Pixel coordinate grounding data

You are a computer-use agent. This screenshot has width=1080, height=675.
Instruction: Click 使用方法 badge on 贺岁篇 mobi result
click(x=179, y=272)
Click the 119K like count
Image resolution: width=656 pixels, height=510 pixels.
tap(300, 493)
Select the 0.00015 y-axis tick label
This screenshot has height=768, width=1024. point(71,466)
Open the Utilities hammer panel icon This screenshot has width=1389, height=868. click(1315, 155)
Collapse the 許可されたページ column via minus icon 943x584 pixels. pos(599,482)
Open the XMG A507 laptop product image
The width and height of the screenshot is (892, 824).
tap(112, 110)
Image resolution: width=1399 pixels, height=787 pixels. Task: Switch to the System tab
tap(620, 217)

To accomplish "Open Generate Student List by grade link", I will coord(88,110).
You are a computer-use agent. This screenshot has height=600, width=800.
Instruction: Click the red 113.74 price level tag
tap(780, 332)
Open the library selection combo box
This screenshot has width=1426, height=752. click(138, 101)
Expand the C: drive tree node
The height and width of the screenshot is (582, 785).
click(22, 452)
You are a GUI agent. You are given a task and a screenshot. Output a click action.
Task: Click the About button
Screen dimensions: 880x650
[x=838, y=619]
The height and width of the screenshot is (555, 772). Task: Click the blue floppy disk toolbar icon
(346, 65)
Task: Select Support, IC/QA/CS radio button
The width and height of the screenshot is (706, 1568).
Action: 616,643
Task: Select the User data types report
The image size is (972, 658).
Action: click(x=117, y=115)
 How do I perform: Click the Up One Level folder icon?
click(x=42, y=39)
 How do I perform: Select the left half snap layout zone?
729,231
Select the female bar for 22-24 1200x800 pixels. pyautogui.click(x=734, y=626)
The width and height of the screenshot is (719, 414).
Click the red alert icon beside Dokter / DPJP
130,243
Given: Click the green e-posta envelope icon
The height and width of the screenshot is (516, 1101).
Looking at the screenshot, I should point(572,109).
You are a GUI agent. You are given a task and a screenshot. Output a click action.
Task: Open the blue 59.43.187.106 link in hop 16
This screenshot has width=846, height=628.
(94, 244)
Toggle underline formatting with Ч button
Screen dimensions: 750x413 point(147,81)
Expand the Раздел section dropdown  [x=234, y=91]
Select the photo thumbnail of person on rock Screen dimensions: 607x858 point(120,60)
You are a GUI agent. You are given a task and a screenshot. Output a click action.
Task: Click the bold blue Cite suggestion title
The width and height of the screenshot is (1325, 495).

About this task: Taking the records from the top, repeat each line exactly until you have repeated the line that contains "Open the Utilities".

Worked solution:
You are a computer-use agent. This screenshot has width=1080, height=675.
Instruction: Click 使用方法 badge on 贺岁篇 mobi result
click(x=179, y=272)
Click the 119K like count
Image resolution: width=656 pixels, height=510 pixels.
tap(300, 493)
Select the 0.00015 y-axis tick label
This screenshot has height=768, width=1024. point(71,466)
Open the Utilities hammer panel icon This screenshot has width=1389, height=868. click(1315, 155)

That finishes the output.